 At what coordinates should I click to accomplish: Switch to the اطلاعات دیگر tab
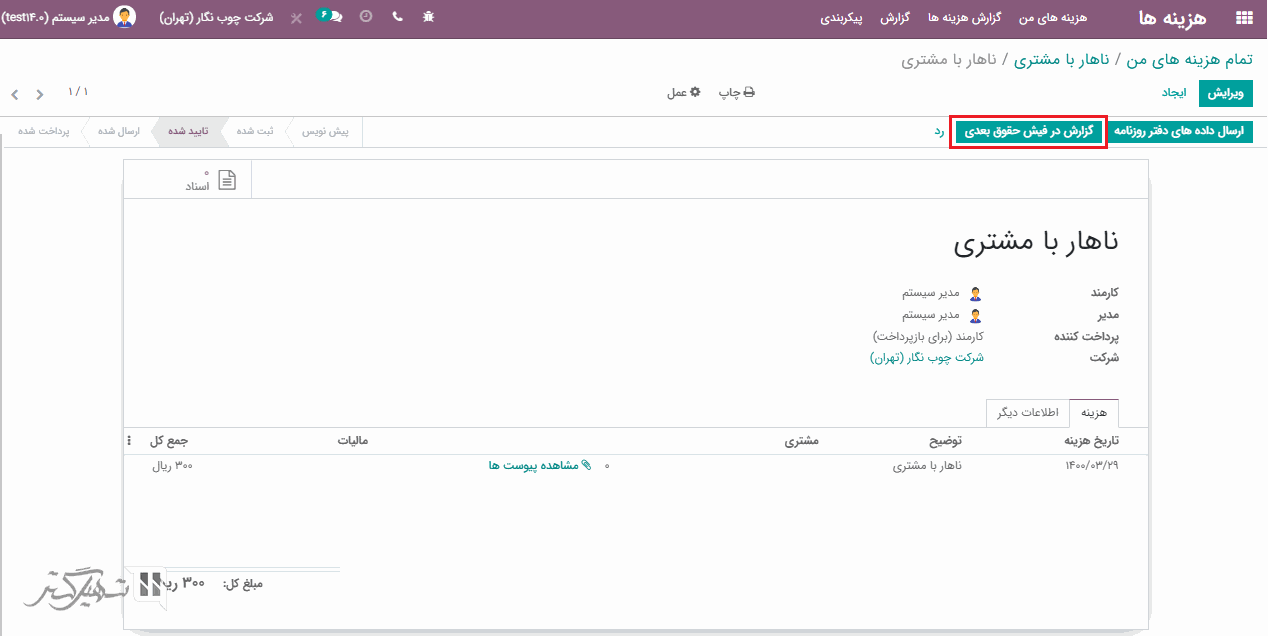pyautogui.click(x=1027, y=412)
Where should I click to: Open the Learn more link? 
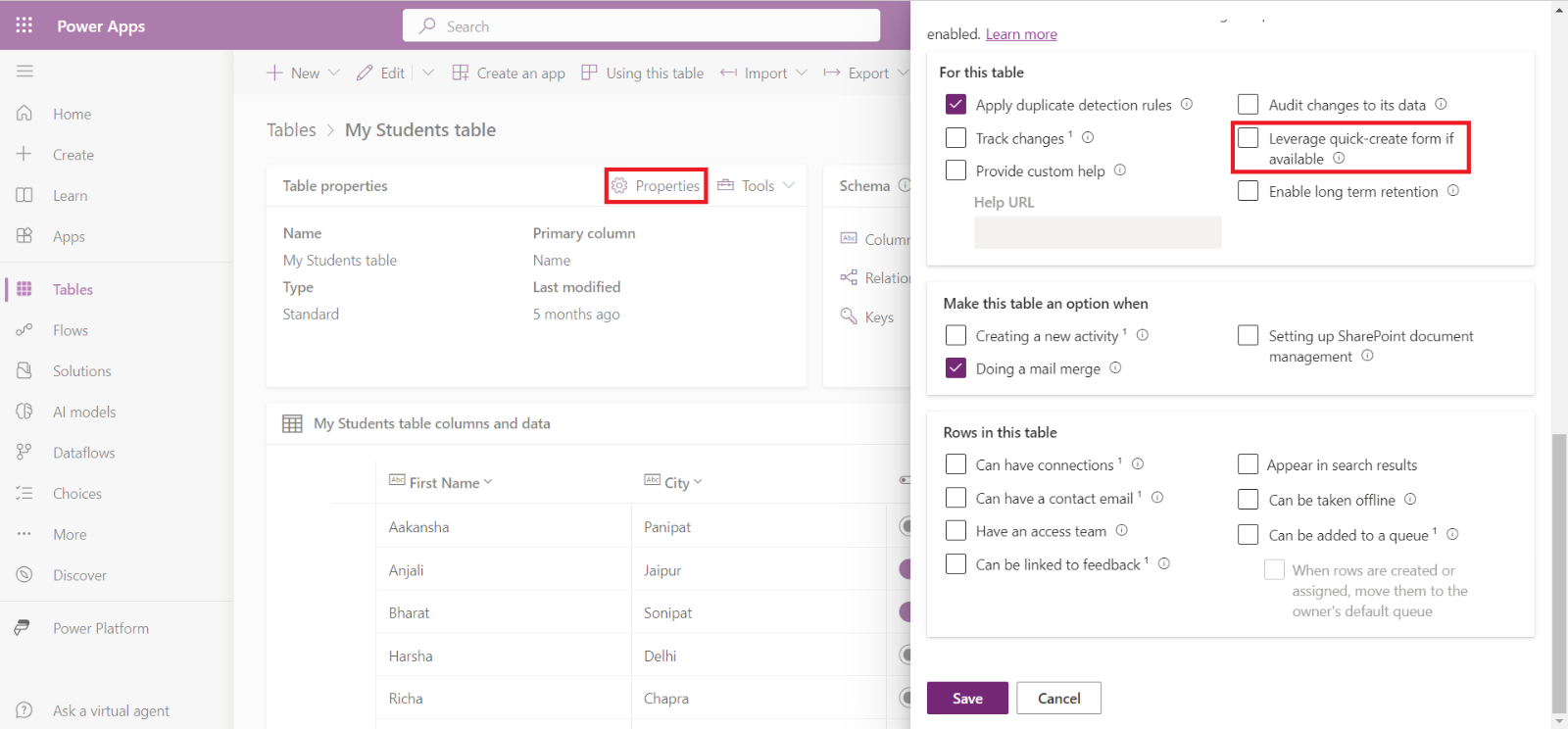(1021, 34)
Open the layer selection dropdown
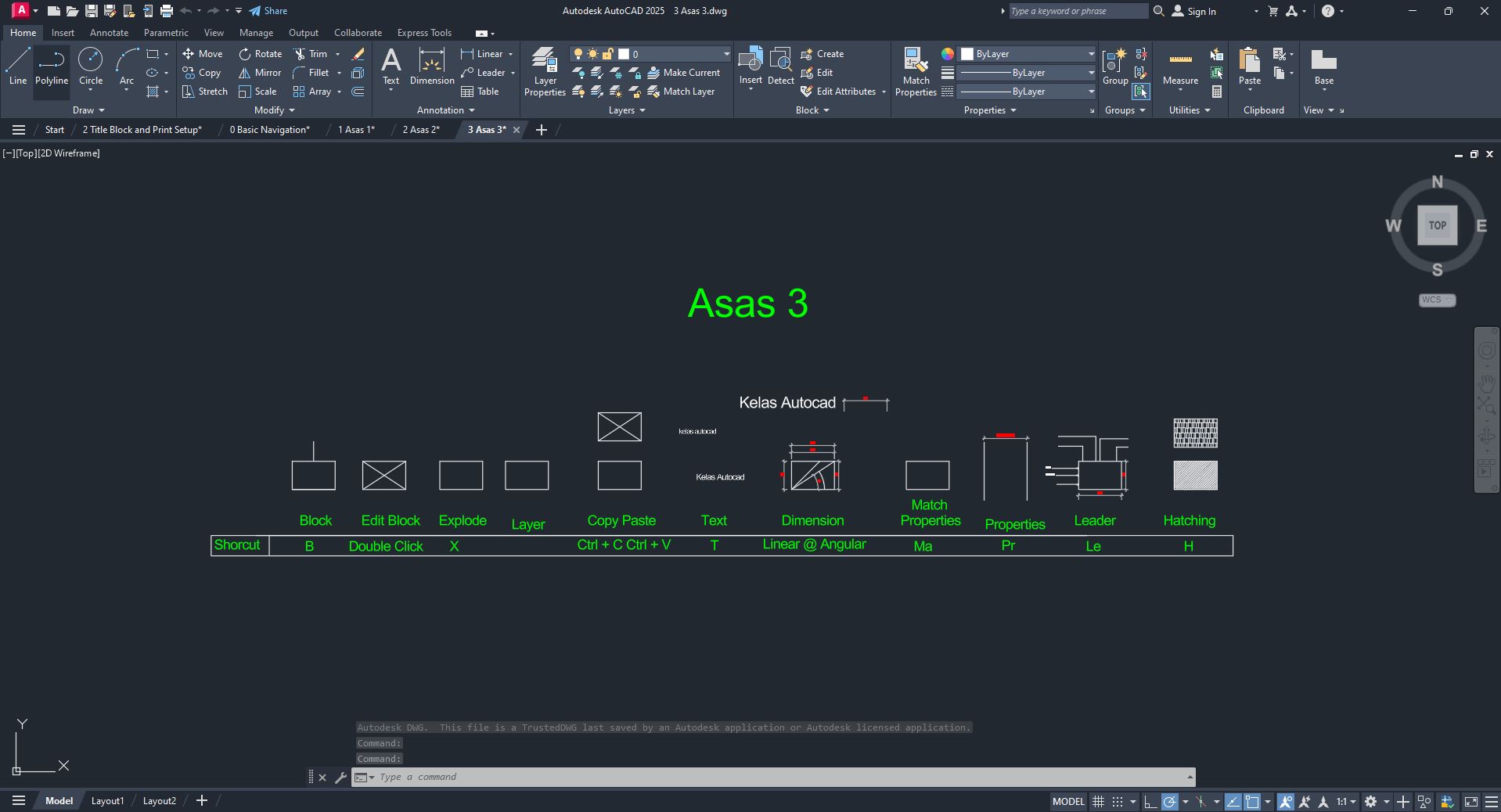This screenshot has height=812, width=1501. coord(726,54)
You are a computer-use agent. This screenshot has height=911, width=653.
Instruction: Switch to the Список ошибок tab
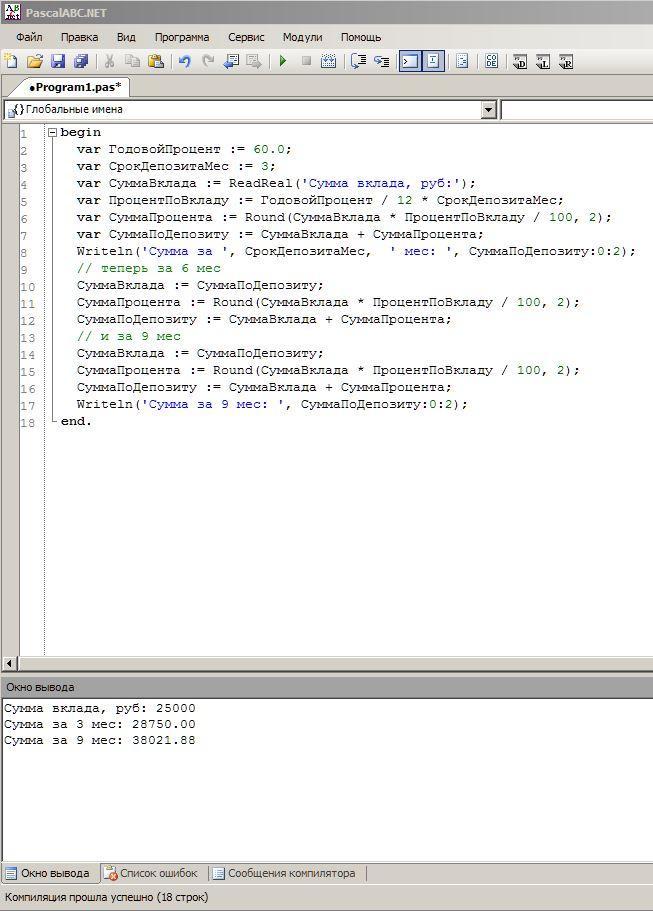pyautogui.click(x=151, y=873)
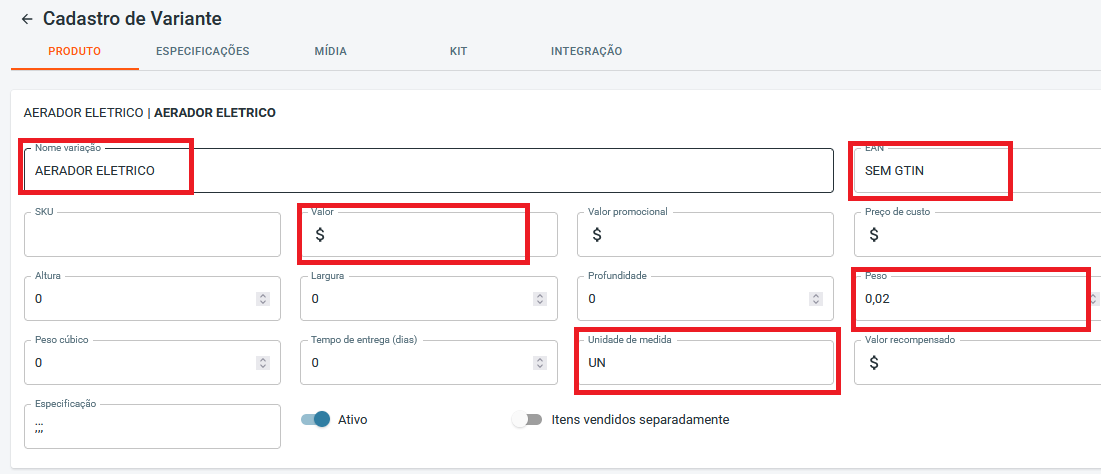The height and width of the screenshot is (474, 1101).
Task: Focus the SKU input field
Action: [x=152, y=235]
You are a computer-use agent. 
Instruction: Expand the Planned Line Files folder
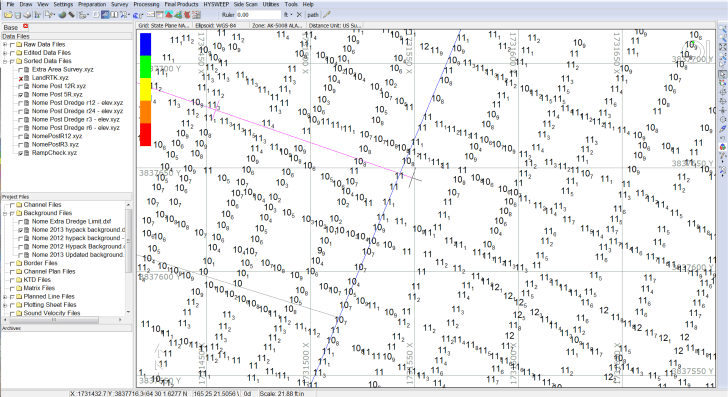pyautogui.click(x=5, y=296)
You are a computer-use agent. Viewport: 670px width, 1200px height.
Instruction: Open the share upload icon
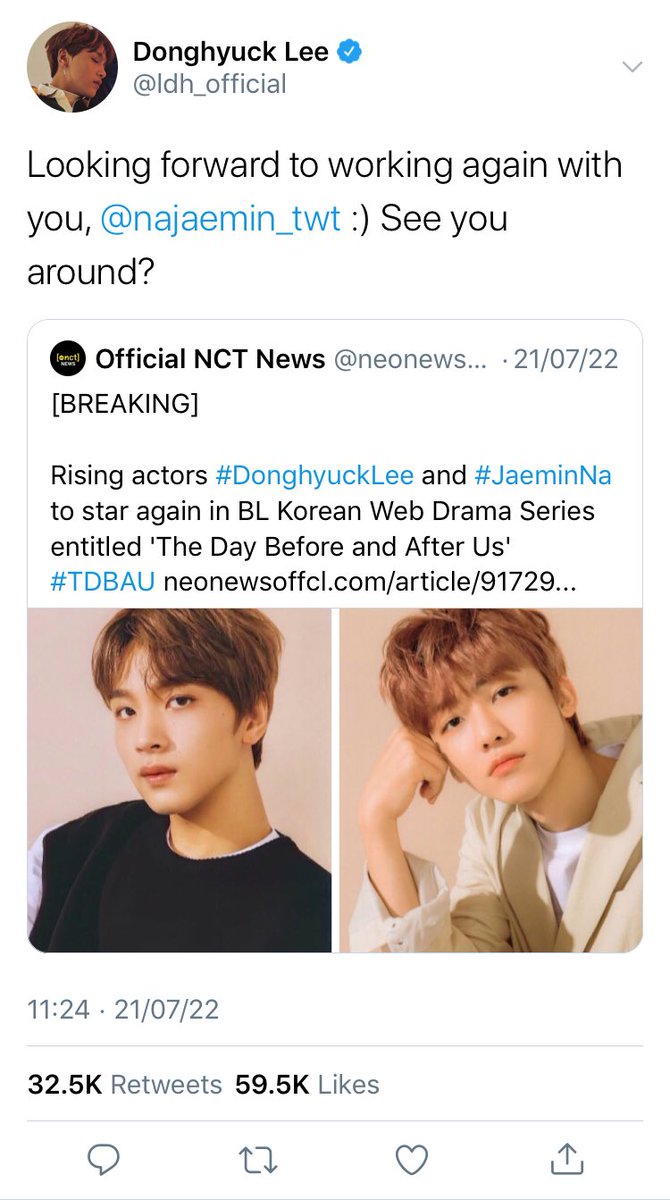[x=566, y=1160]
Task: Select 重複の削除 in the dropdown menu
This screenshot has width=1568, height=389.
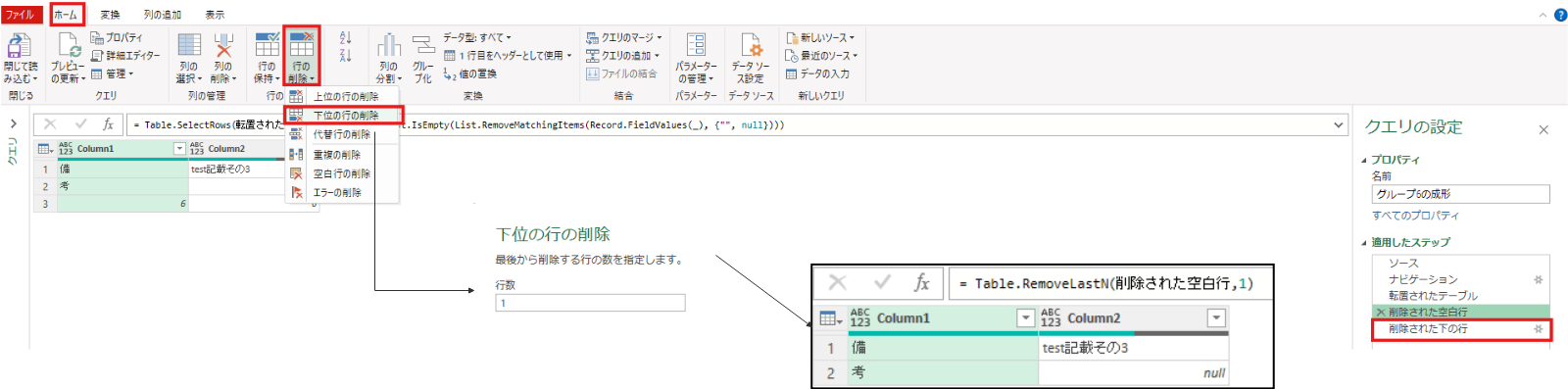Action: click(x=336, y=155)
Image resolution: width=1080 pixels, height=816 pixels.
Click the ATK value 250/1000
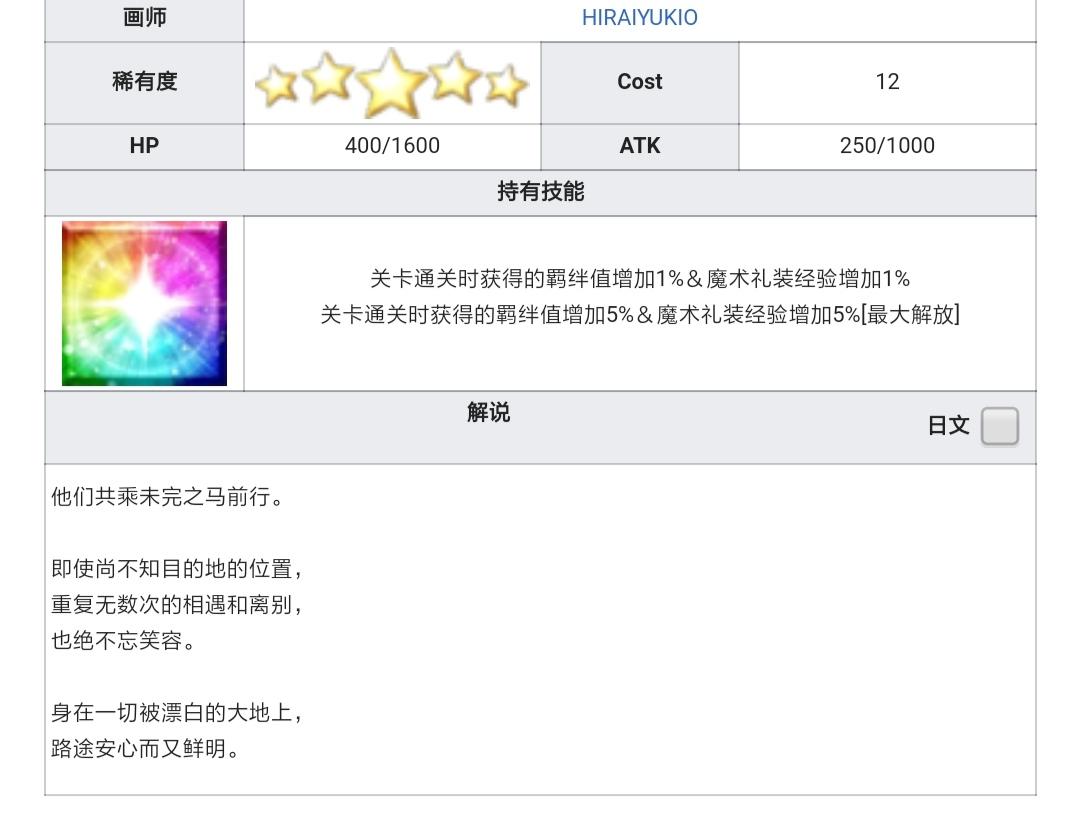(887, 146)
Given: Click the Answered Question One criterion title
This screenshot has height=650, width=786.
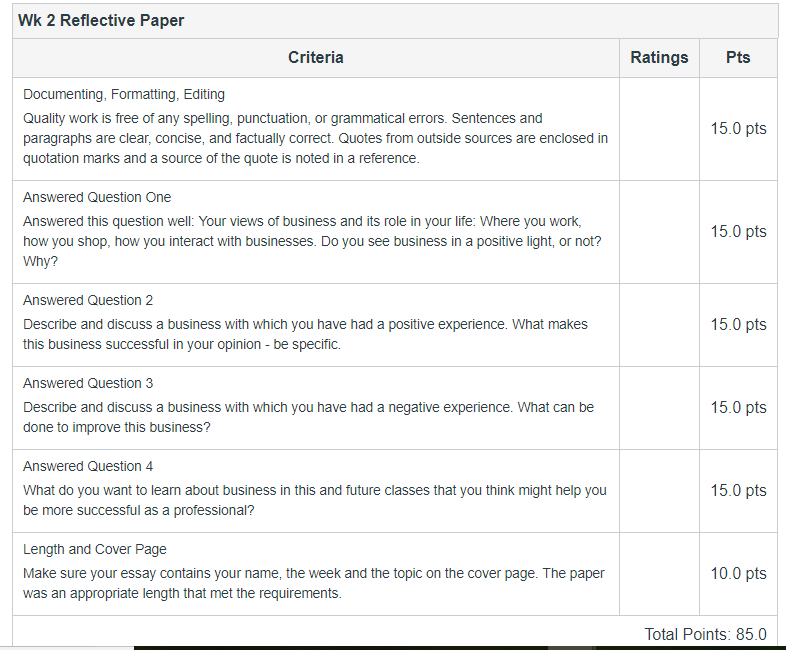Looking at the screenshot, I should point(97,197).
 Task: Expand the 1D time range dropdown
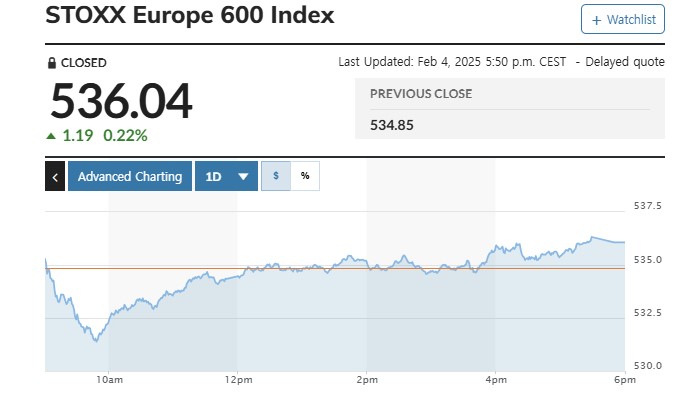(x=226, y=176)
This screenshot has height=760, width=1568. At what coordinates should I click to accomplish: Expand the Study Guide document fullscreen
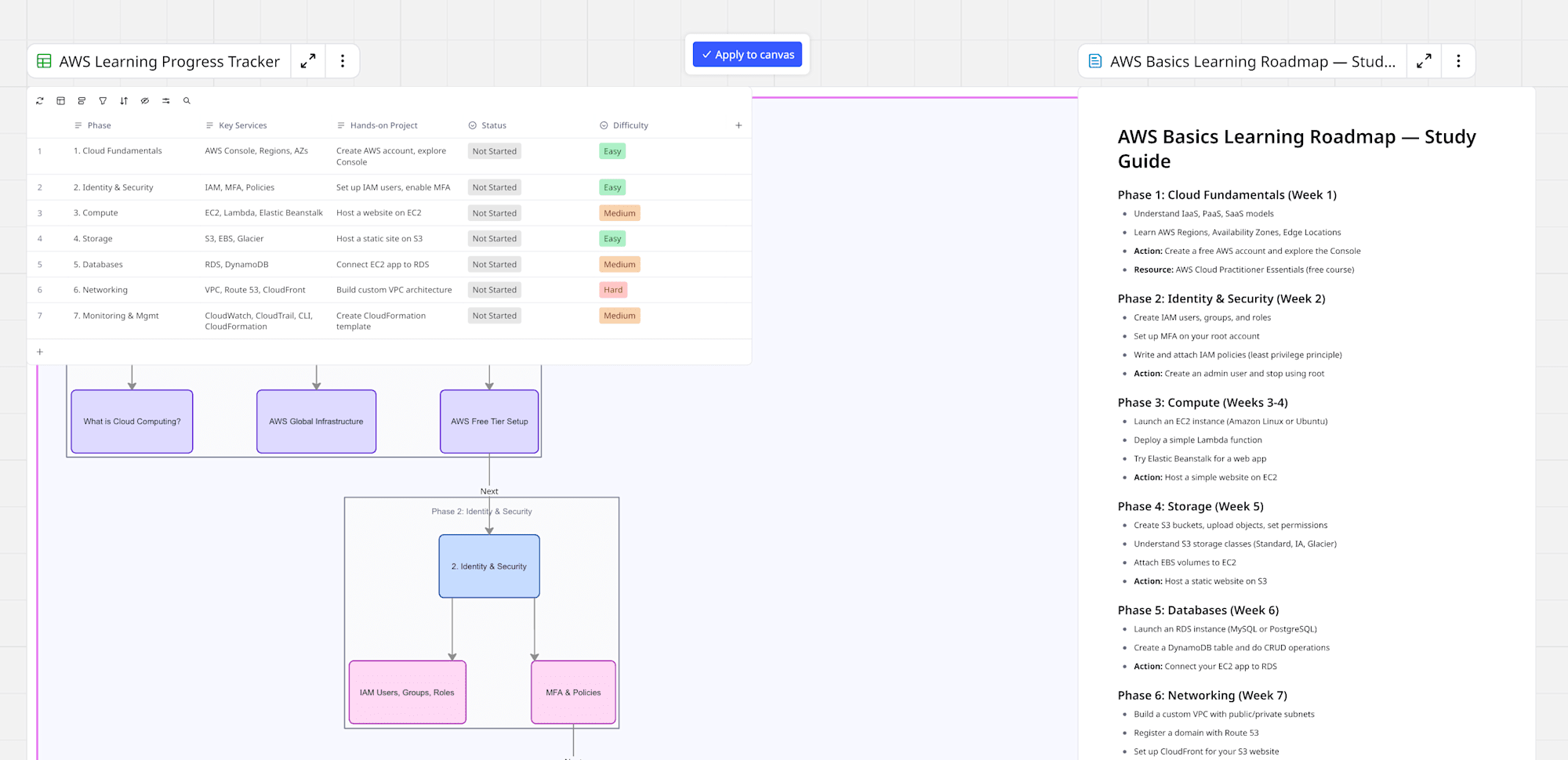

· · · ·

= Description of the task =
Repeat the records above exactly. No pictures go into the repeat.

= Response to this exercise =
 At what coordinates should I click to accomplish: Switch to the اطلاعات دیگر tab
pyautogui.click(x=1027, y=412)
Where should I click to: Open the Learn more link? 
(1021, 34)
Open the layer selection dropdown
This screenshot has height=812, width=1501. coord(726,54)
You are a computer-use agent. This screenshot has height=911, width=653.
Instruction: Switch to the Список ошибок tab
pyautogui.click(x=151, y=873)
The height and width of the screenshot is (474, 1101).
Task: Focus the SKU input field
Action: [x=152, y=235]
You are a computer-use agent. 
Instruction: Expand the Planned Line Files folder
pyautogui.click(x=5, y=296)
You are a computer-use agent. Viewport: 670px width, 1200px height.
Instruction: Open the share upload icon
[x=566, y=1160]
Task: Select 重複の削除 in the dropdown menu
This screenshot has width=1568, height=389.
Action: click(x=336, y=155)
Image resolution: width=1080 pixels, height=816 pixels.
Click the ATK value 250/1000
(887, 146)
Given: Click the Answered Question One criterion title
This screenshot has height=650, width=786.
Looking at the screenshot, I should point(97,197).
 Task: Expand the 1D time range dropdown
(x=226, y=176)
This screenshot has height=760, width=1568. At what coordinates should I click to accomplish: Expand the Study Guide document fullscreen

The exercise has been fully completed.